═══ Data for the task
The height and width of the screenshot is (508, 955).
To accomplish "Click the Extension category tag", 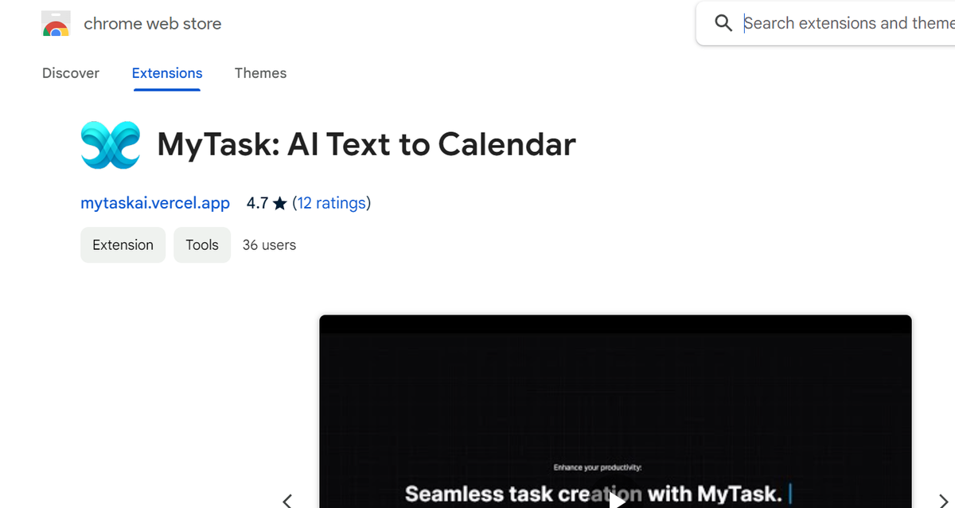I will pos(123,244).
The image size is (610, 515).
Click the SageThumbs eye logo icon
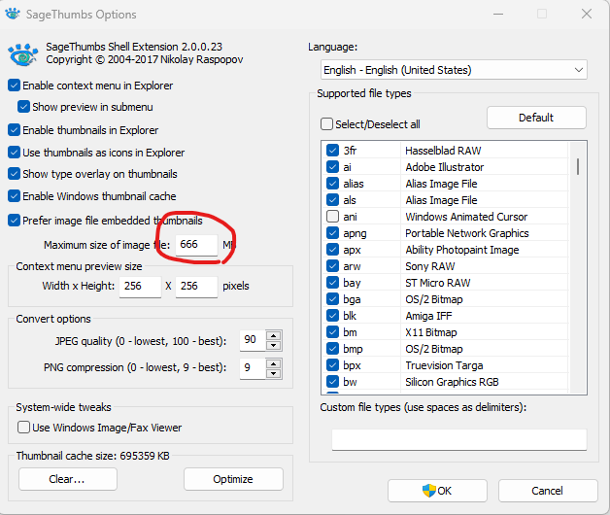[23, 53]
══════
> **Exercise aim**
Please copy exactly, and only, the lines from the one that contains "The image size is (610, 515)." through the last line of the data above, omitting all pictures.

> **The completed task**
The image size is (610, 515).
Click the SageThumbs eye logo icon
[23, 53]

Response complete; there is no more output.